→ WHAT IS BEING ASKED
The reply should hold every record, copied exactly.

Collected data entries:
───

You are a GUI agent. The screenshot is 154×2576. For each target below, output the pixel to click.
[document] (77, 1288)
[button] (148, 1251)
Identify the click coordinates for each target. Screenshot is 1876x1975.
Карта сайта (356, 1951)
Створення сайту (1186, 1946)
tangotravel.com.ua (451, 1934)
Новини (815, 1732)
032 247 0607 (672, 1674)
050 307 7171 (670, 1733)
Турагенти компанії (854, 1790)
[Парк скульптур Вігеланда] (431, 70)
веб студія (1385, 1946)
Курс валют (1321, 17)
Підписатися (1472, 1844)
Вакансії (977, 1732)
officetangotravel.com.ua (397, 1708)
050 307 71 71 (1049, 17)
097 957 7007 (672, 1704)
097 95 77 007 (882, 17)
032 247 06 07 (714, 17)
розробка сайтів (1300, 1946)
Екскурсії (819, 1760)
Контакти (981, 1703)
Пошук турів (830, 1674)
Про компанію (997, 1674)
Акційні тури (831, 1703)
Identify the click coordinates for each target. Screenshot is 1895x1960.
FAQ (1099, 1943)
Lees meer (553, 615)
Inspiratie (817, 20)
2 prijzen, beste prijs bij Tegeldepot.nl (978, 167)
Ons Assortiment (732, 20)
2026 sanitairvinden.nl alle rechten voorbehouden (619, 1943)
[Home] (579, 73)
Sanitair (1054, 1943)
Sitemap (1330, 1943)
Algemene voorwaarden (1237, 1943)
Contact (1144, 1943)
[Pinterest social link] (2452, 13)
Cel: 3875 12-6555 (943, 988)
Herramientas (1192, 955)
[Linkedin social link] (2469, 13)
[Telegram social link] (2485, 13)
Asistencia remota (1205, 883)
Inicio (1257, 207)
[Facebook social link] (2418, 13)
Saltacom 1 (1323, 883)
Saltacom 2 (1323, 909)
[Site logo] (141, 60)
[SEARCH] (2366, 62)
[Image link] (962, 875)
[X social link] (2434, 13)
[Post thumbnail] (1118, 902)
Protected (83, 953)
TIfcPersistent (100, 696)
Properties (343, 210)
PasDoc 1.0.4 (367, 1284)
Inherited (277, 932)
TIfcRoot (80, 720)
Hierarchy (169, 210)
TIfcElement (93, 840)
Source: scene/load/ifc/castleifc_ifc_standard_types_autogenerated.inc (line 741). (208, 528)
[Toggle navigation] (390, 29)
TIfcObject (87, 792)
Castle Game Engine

───

→ SOLVED EXERCISE
You are a GUI agent. The screenshot is 154×2576. For each target below, output the pixel to click.
[document] (77, 1288)
[button] (148, 1251)
Identify the click coordinates for each target. Screenshot is 1876x1975.
Карта сайта (356, 1951)
Створення сайту (1186, 1946)
tangotravel.com.ua (451, 1934)
Новини (815, 1732)
032 247 0607 (672, 1674)
050 307 7171 (670, 1733)
Турагенти компанії (854, 1790)
[Парк скульптур Вігеланда] (431, 70)
веб студія (1385, 1946)
Курс валют (1321, 17)
Підписатися (1472, 1844)
Вакансії (977, 1732)
officetangotravel.com.ua (397, 1708)
050 307 71 71 (1049, 17)
097 957 7007 (672, 1704)
097 95 77 007 (882, 17)
032 247 06 07 (714, 17)
розробка сайтів (1300, 1946)
Екскурсії (819, 1760)
Контакти (981, 1703)
Пошук турів (830, 1674)
Про компанію (997, 1674)
Акційні тури (831, 1703)
Identify the click coordinates for each target. Screenshot is 1895x1960.
FAQ (1099, 1943)
Lees meer (553, 615)
Inspiratie (817, 20)
2 prijzen, beste prijs bij Tegeldepot.nl (978, 167)
Ons Assortiment (732, 20)
2026 sanitairvinden.nl alle rechten voorbehouden (619, 1943)
[Home] (579, 73)
Sanitair (1054, 1943)
Sitemap (1330, 1943)
Algemene voorwaarden (1237, 1943)
Contact (1144, 1943)
[Pinterest social link] (2452, 13)
Cel: 3875 12-6555 (943, 988)
Herramientas (1192, 955)
[Linkedin social link] (2469, 13)
[Telegram social link] (2485, 13)
Asistencia remota (1205, 883)
Inicio (1257, 207)
[Facebook social link] (2418, 13)
Saltacom 1 (1323, 883)
Saltacom 2 (1323, 909)
[Site logo] (141, 60)
[SEARCH] (2366, 62)
[Image link] (962, 875)
[X social link] (2434, 13)
[Post thumbnail] (1118, 902)
Protected (83, 953)
TIfcPersistent (100, 696)
Properties (343, 210)
PasDoc 1.0.4 (367, 1284)
Inherited (277, 932)
TIfcRoot (80, 720)
Hierarchy (169, 210)
TIfcElement (93, 840)
Source: scene/load/ifc/castleifc_ifc_standard_types_autogenerated.inc (line 741). (208, 528)
[Toggle navigation] (390, 29)
TIfcObject (87, 792)
Castle Game Engine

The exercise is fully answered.